So, I'm gradually coming to the conclusion that some smarter version
of record_component_aliases should work; it just needs to be very
careful to go through everything that that appears in all the bases
and members.

-- 
Mark Mitchell                mark@codesourcery.com
CodeSourcery, LLC            http://www.codesourcery.com

Re: g++ and aliasing bools

[Paolo Carlini]

Dan Nicolaescu wrote:

> We can relax the checks ss soon as we convinve ourselves that more
> cases are acceptable.
> Is a patch like this acceptable at this point, or should I wait until
> 3.1 branches?

Hi Dan,

it's nice that, after some many words, you are willing to actually implement
what Daniel, Joe and the others have proposed and discussed!

However, I think that you should wait a little more:

    http://gcc.gnu.org/ml/gcc/2002-01/msg01685.html

Please, post some actual testsuite and benchmarking results as soon as you have
them!

Cheers,
Paolo.

Re: g++ and aliasing bools

[Dan Nicolaescu]

Joe Buck <jbuck@synopsys.com> writes:

  > > I bootstrapped this version on sparc-sun-solaris2.8:
  > > 
  > > {
  > >   if (AGGREGATE_TYPE_P (t) &&
  > >       !((TREE_CODE (t) == RECORD_TYPE)
  > >         && !CLASSTYPE_NON_POD_P(t)
  > >         && !CLASSTYPE_N_BASECLASSES(t)))
  > >       return 0;
  > >   }
  > 
  > CLASSNAME_NON_POD_P returns false if there are any methods or if there
  > is a constructor or destructor, right?  If so, then I think we're going
  > to get little gain: much of the payoff from better aliasing in C++ will
  > come if we don't get false aliasing complaints for things like STL
  > iterators.  At least in my code, I don't have many NON_PODs; even if
  > it's a plain struct otherwise, I use a constructor to initialize it.


The above code is intended to be very conservative, to make g++
compile C code at least as good as gcc does 
(see  http://gcc.gnu.org/ml/gcc/2002-01/msg01478.html)

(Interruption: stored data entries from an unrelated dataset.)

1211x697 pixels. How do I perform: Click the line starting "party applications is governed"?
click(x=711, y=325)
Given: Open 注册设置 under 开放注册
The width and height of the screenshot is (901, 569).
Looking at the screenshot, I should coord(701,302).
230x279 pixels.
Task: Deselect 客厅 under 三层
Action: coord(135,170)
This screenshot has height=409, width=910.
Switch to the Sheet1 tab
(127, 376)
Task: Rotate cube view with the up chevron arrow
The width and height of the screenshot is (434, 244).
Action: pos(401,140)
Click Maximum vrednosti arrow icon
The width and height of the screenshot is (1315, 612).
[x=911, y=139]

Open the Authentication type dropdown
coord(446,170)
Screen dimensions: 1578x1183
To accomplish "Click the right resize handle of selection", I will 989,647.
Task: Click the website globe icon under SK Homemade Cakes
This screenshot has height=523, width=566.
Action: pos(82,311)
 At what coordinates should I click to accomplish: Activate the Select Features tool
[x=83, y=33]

We can relax the checks ss soon as we convinve ourselves that more
cases are acceptable. 
Is a patch like this acceptable at this point, or should I wait until
3.1 branches? 

Re: g++ and aliasing bools

[Daniel Berlin]

On Fri, 25 Jan 2002, Joe Buck wrote:

> 
> > I bootstrapped this version on sparc-sun-solaris2.8:
> > 
> > {
> >   if (AGGREGATE_TYPE_P (t) &&
> >       !((TREE_CODE (t) == RECORD_TYPE)
> >         && !CLASSTYPE_NON_POD_P(t)
> >         && !CLASSTYPE_N_BASECLASSES(t)))
> >       return 0;
> >   }
> 
> CLASSNAME_NON_POD_P returns false if there are any methods or if there
> is a constructor or destructor, right?  If so, then I think we're going
> to get little gain: much of the payoff from better aliasing in C++ will
> come if we don't get false aliasing complaints for things like STL
> iterators.  At least in my code, I don't have many NON_PODs; even if
> it's a plain struct otherwise, I use a constructor to initialize it.
Constructors and destructors should be fine, well, sorry, *non-virtual* 
destructors should be fine.

Unless adding non-virtual destructors and constructors affect object 
layout in memory somehow.


> 
> On the other hand, some of the STL iterators are derived classes.  Sigh.
> 

One thing at a time, of course.

Re: g++ and aliasing bools

[Joe Buck]

> I bootstrapped this version on sparc-sun-solaris2.8:
> 
> {
>   if (AGGREGATE_TYPE_P (t) &&
>       !((TREE_CODE (t) == RECORD_TYPE)
>         && !CLASSTYPE_NON_POD_P(t)
>         && !CLASSTYPE_N_BASECLASSES(t)))
>       return 0;
>   }

CLASSNAME_NON_POD_P returns false if there are any methods or if there
is a constructor or destructor, right?  If so, then I think we're going
to get little gain: much of the payoff from better aliasing in C++ will
come if we don't get false aliasing complaints for things like STL
iterators.  At least in my code, I don't have many NON_PODs; even if
it's a plain struct otherwise, I use a constructor to initialize it.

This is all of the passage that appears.